Significant Haematogone Proliferation Mimicking Relapse in Acute Lymphoblastic Leukaemia on Therapy

Haematogones are benign B lymphoid precursors which may mimic neoplastic lymphoblasts and pose diagnostic difficulty especially when the percentage of haematogones exceeds 10% in the bone marrow. Flow cytometric analysis with combination of CD19/CD10/CD20/CD34/CD38/CD58 can be used to differentiate the two depending upon the difference in the fluorescence intensity between blasts and haematogones. We hereby present a case of Common Acute Lymphoblastic Leukaemia Associated Antigen (CALLA) positive Acute Lymphoblastic Leukaemia (ALL), in which patient presented with haematogone proliferation in bone marrow after 6 months of chemotherapy mimicking relapse. The distinction was made on flow cytometric immunophenotyping by using optimal antibody combination. Distinction of benign haematogones from neoplastic lymphoblasts is essential for disease management in cases of post chemotherapy or post marrow transplant, especially in patients of ALL. Flow cytometric immunophenotyping is reliable to distinguish haematogones from residual lymphoblasts in almost all cases when optimal antibody combinations are used.

A three year-old female child presented with abdominal pain and cervical lymphadenopathy for 15 days. Peripheral blood smear showed 45% blasts which were large having high nucleo-cytoplasmic ratio, scanty basophilic cytoplasm, 1-2 inconspicuous nucleoli and few with nuclear indentation. Bone marrow aspirate revealed near total replacement by blasts (92%) [Table/Fig-1a] which were Myeloperoxidase (MPO) negative. On flow cytometric analysis [Table/Fig-2a], the blasts were positive for CD10, CD19, CD22, CD33, CD34, CD58, cCD79a, HLA-DR and negative for cCD3, CD4, CD5, CD7, CD8, CD13, CD14, CD20, CD56, CD64, CD71, CD99 and MPO. A diagnosis of Common Acute Lymphoblastic Leukaemia Associated Antigen (CALLA) positive Precursor B ALL with aberrant expression of myeloid markers (CD33) was given. Leukaemia genetic profile revealed t(12;21) (p33;q22); ETV6-RUNX1 (TEL-AML1) positivity. She was started on chemotherapy (BFM IC 2002 protocol). Bone marrow evaluation was done after one month for remission status which revealed 4% blasts and the biopsy showed normal haematopoietic elements with few small clusters of blasts. Flow cytometric evaluation for Minimal Residual Disease (MRD) was done which revealed 4% events corresponding to the blast gate defined as CD19-CD10-CD34-CD58 co-expression [Table/Fig-3]. Thus a diagnosis of B-ALL MRD positive (4%) was given.

[Table/Fig-1]:

Comparison of the morphology of diagnostic lymphoblasts (a) and hematogones (b) in bone marrow smears (100X, Leishman and Giemsa stain).

[Table/Fig-2]:

(a) Comparison of immunophenotyping of diagnostic lymphoblasts; (b) Hematogones.

[Table/Fig-3]:

(a) BM aspirate showing hematopoetic cells of all series along with few residual blast; (b) BM biopsy showing few blasts; (c) MRD analysis showing CD19-CD10-CD34-CD58 co-expressing residual blasts corresponding to diagnostic phenotype.

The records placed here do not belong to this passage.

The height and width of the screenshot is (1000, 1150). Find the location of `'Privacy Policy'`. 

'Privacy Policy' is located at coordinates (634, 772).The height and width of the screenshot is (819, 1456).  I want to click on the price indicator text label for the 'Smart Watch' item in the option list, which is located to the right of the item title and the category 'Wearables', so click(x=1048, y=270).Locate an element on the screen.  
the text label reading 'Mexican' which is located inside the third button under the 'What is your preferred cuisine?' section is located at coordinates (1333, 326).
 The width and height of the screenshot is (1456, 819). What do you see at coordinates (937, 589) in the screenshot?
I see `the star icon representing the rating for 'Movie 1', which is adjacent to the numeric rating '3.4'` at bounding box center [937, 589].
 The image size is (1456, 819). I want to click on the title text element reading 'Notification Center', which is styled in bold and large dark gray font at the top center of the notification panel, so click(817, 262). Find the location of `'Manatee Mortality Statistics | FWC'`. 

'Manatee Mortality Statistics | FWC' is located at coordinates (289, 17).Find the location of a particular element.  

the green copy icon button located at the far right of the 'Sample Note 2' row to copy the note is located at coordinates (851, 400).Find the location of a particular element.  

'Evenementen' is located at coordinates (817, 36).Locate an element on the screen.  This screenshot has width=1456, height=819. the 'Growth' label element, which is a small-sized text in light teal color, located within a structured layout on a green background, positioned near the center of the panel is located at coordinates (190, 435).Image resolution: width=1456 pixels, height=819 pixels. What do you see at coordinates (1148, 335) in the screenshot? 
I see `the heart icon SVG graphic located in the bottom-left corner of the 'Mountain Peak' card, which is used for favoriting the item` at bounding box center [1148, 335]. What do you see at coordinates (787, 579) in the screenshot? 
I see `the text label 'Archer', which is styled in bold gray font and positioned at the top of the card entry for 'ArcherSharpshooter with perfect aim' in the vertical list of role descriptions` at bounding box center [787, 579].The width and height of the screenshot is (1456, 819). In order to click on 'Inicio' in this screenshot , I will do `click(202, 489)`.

After 6 months bone marrow aspiration was cellular with increased lymphoid cells including mature lymphocytes to immature lymphoid cells. These immature lymphoid cells were 1-3 times the size of a small mature lymphocyte with scant agranular pale blue cytoplasm, high nucleo-cytoplasmic ratio and homogenous finely opened up chromatin [Table/Fig-1b].

A flow cytometry analysis for MRD was done which revealed 22% cells with immunophenotyping of haematogones [Table/Fig-2b]. They displayed heterogenous FSC indicating variability in size. The expression of CD10 was dimmer and heterogenous with heterogenous CD20 producing a "J- shaped trail pattern" on CD10/CD20 dot plot. They did not express CD33 which was aberrantly expressed in the blasts in the diagnostic phenotype. The diagnostic blasts showed dimmer CD45 with brighter CD10 and CD58. These cells did not express CD33 which was aberrantly expressed in the diagnostic phenotype. A MRD study using the diagnostic molecular profile of t(12:21) (p33:q22); ETV6-RUNX1 (TEL-AML1) was also negative.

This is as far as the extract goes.